> _EXTRACT_
════════════════════

How to get unique results based on references

Description

Hi all! I have a question how to create search query in a correct way. I have two classes in schema:

  1. Meta data for the document
    Document {
    docname: …,
    author: …,

    }
  2. chunks for the documents with reference:
    Chunk {
    textBody: …,
    refToDocument: reference to the Document object
    }
    So, I’m searching through the chunks well and getting good results, but… the problem happens when I want to get results for 30 documents - because I’m searching in the chunks - ‘limit’ field is useless here. Only one way I see - do the search with max limit, then “page” results manualy and divide it by 30 documents blocks. It’s some ugly and potentialy resource unoptimized solution. Is there another solution exists by Weaviate stuff?

Server Setup Information

  • Weaviate Server Version: 1.24.1
  • Deployment Method: docker
  • Multi Node? Number of Running Nodes: 1
  • Client Language and Version: Python, 4.5.1

Hi @Spun ! Welcome to our community! :hugs:

Let me know if I understood it correctly.

Do yo want to search on the chunks of specific 30 documents you have?

If that’s the case, you can search the chunks and filter using it’s cross references.

You will get all the chunks, specifically from those 30 documents, that are the closest to your query.

Let me know if this helps :slight_smile:

No, I have another scenario. For example I have 100K documents, each has 10 chunks(so, total 1M chunks). Search “animals” - got 100K results - 100K chunk texts(could be lesser if chunk contains two or more different sentences about animals) which contains something interesting about animals - but there would be few chunks reffer to doc1, one chunk refers to doc2, 10 chunks refer to doc3 and so on(I don’t know exact number of documents - could be 10K or 40K or 60K). And I need only doc1, …, doc30 (not all the 10K or more documents) from the results(so I need chunks that refers to the first 30 unique document objects only, and of course I can’t predict which documents should be there). Then I will need doc31,…,doc60. But in my case ‘limit’ and ‘offset’ options work with chunks only not with documents. That’s why I’m looking for solution similar to one I could do in SQL DBs.

════════════════════

> _SUPPLIED MATERIAL_
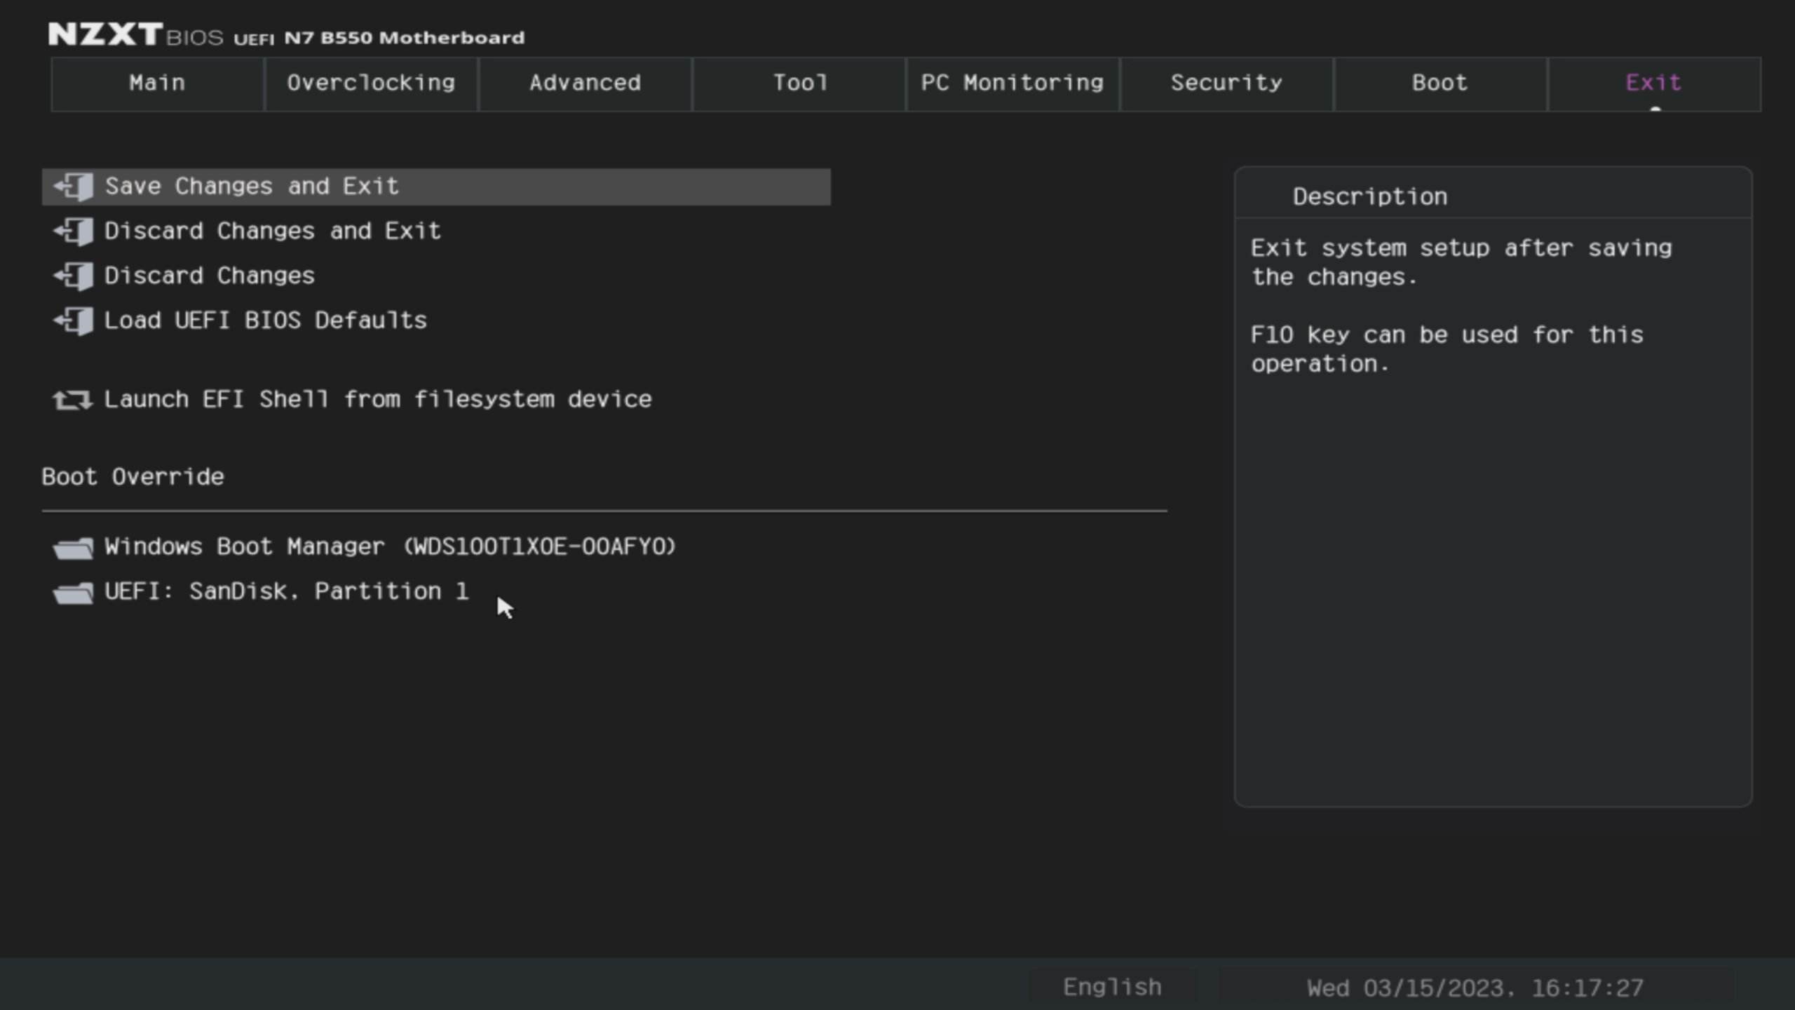
Task: Switch to the Security tab
Action: [x=1226, y=83]
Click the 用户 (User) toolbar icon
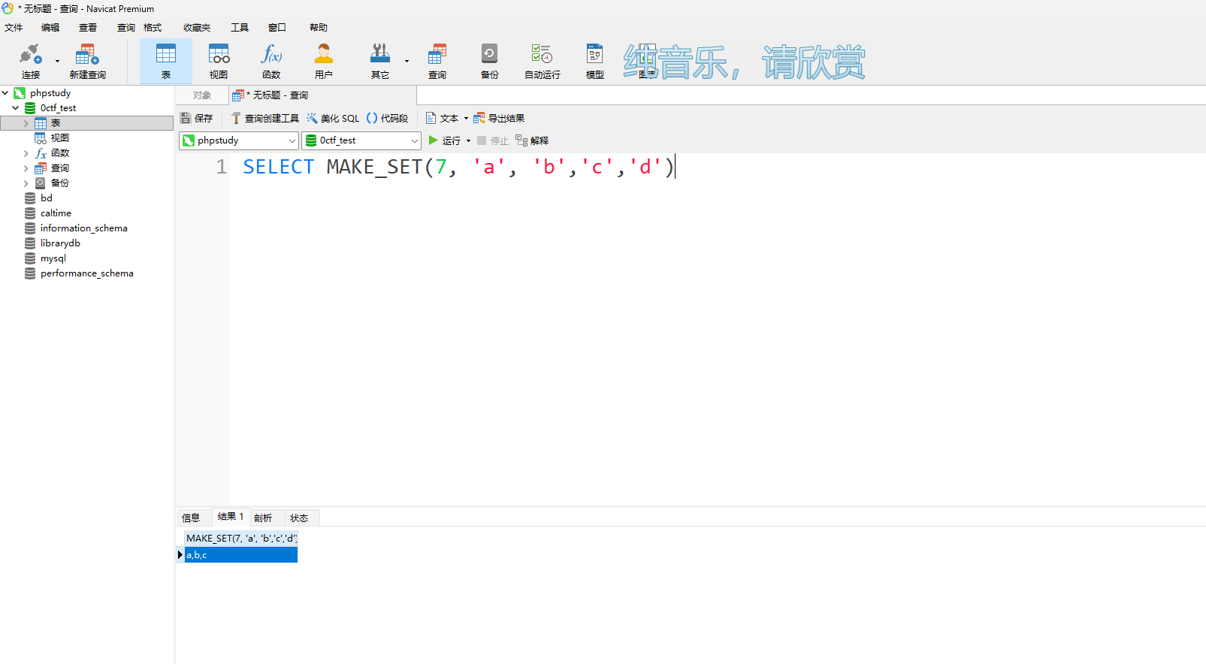The width and height of the screenshot is (1206, 664). point(324,61)
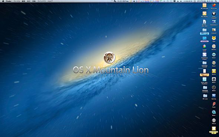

════════════════════

> _REQUEST 1_
In the forum thread about getting unique results based on references, which Python client version does the poster use?
> _REQUEST 2_
Carry the forum thread about getting unique results based on references forward from its last message.

> _TASK ANSWER 1_
4.5.1

> _TASK ANSWER 2_
As I wrote previously I see only one solution - get ALL(there could be hundreds of thousands) results from the search and parse them by Python(or any other client) stuff to create “cache” for the “animals” and work with that cache until search request will change. As for me it’s a bad solution(

Hm, thinking little more and seeing another solution:

//pseudo code
limit=30
offset = 0
doc_num=0
docs = []
while (doc_num < 30):
  results = search_animals_in_chunks(limit, offset) #weaviate search inside
  doc_num += add_unique_documents_from_chunks(results, docs) #parse referrences here
  offset++

What do you think about this solution?

So, I’ve also could upgrade previous code with after parameter instead of offset. Looks like it more suitable for my needs. But seems like it doesn’t work with query searches, needs to check.

Sad, but after and sort doesn’t work with query searches(bm25, context, hybrid) :frowning:

Hi @DudaNogueira ! Seems like I’ve created the topic in the wrong forum section. Could you please move it to General?
Thanks )